▸ **SUPPLIED PASSAGE**:
##############################

Pune: Doctors said that there is an urgent need to spread awareness about tuberculosis (TB) in the country. They emphasised that TB claims more lives than swine flu every year. Private practitioners should report TB cases to the government authorities to ensure the patients get the benefits.
Speaking to media on Friday, Joint Director of TB & Leprosy and State TB Officer Dr Padmaja Jogewar said that according to the Global TB Report 2018, an estimated 4.1 lakh people die of TB every year in India.
“The burden of suffering and economic loss caused by TB is an affront to our conscience despite the fact that it is a curable and preventable disease. The Central government has aimed to ‘End TB by 2025’. The National Strategic Plan (NSP) for Tuberculosis Elimination 2017 to 2025 lays out a roadmap for identifying the ‘missing million’ TB cases and averting the deaths due to the disease in India every year,” said Dr Jogewar.

##############################

Stored data entries

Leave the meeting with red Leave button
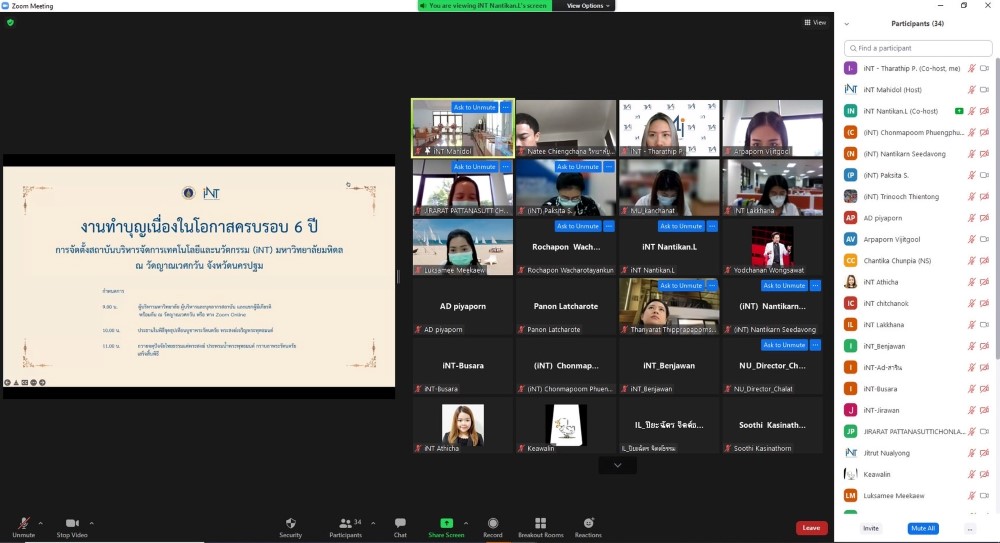Image resolution: width=1000 pixels, height=543 pixels. (811, 528)
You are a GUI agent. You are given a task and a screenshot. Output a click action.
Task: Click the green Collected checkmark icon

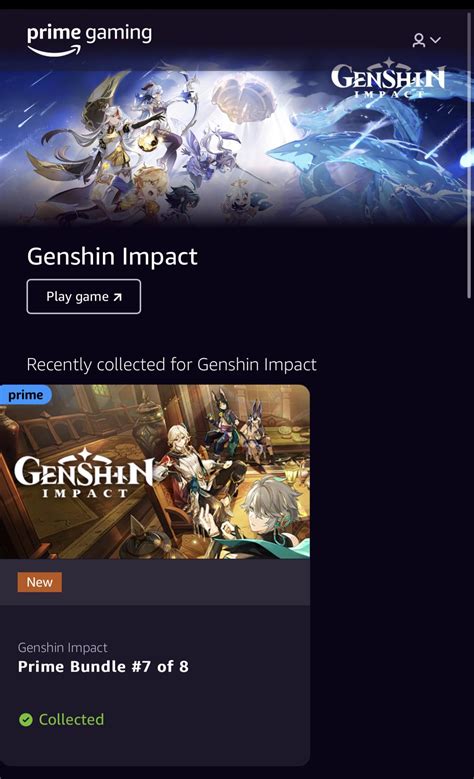tap(26, 719)
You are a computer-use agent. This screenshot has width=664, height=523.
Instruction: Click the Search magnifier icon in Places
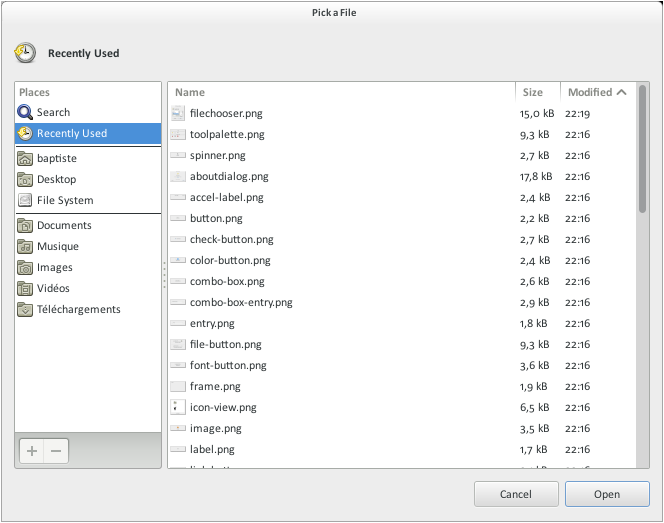[x=25, y=113]
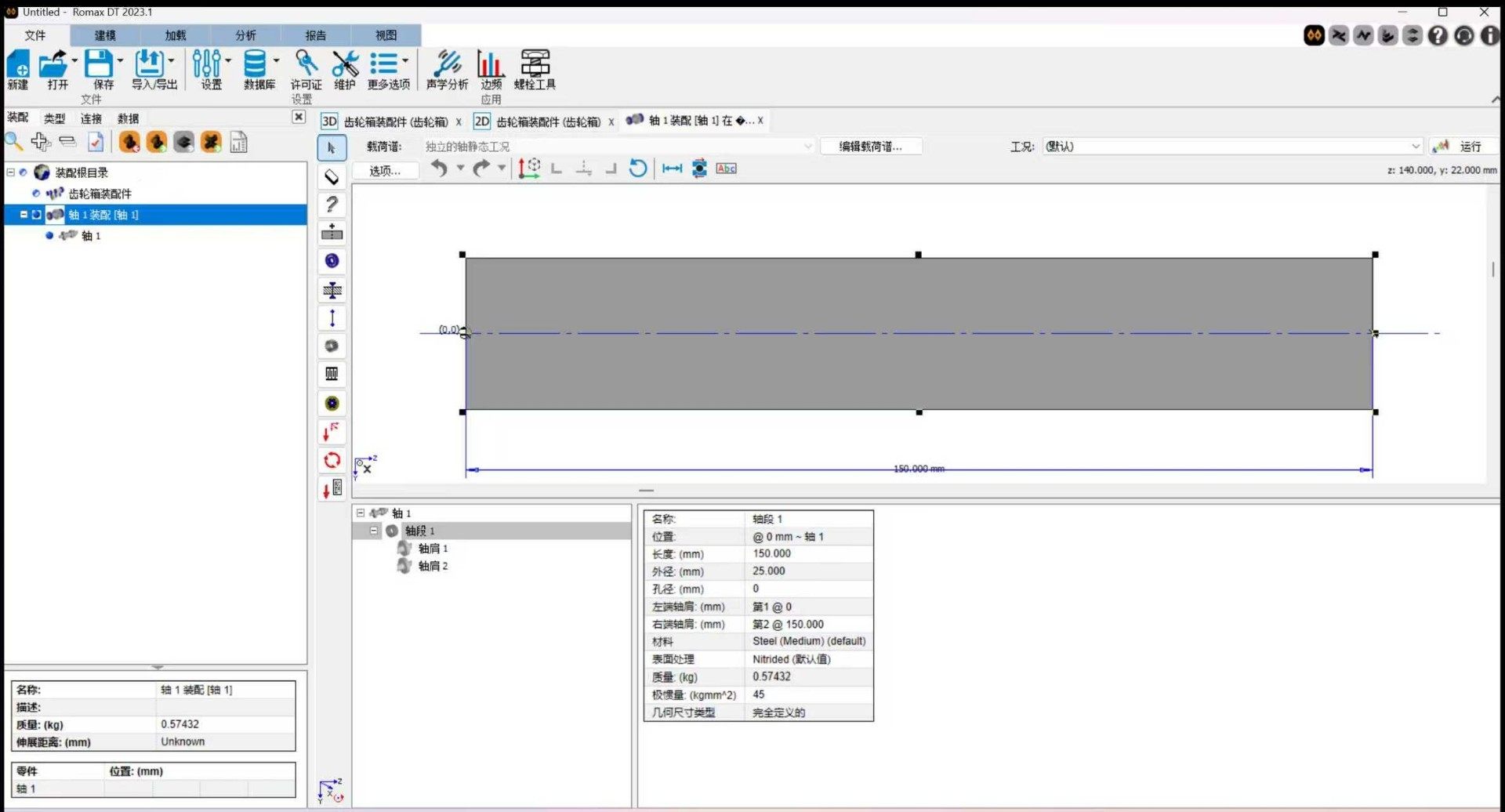Open the 保存 save dropdown arrow
1505x812 pixels.
pos(121,61)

##############################

▸ **PROBLEM DESCRIPTION**:
Retype the whole news report on tuberculosis awareness in Pune with no changes.

▸ **TASK RESULT**:
Pune: Doctors said that there is an urgent need to spread awareness about tuberculosis (TB) in the country. They emphasised that TB claims more lives than swine flu every year. Private practitioners should report TB cases to the government authorities to ensure the patients get the benefits.
Speaking to media on Friday, Joint Director of TB & Leprosy and State TB Officer Dr Padmaja Jogewar said that according to the Global TB Report 2018, an estimated 4.1 lakh people die of TB every year in India.
“The burden of suffering and economic loss caused by TB is an affront to our conscience despite the fact that it is a curable and preventable disease. The Central government has aimed to ‘End TB by 2025’. The National Strategic Plan (NSP) for Tuberculosis Elimination 2017 to 2025 lays out a roadmap for identifying the ‘missing million’ TB cases and averting the deaths due to the disease in India every year,” said Dr Jogewar.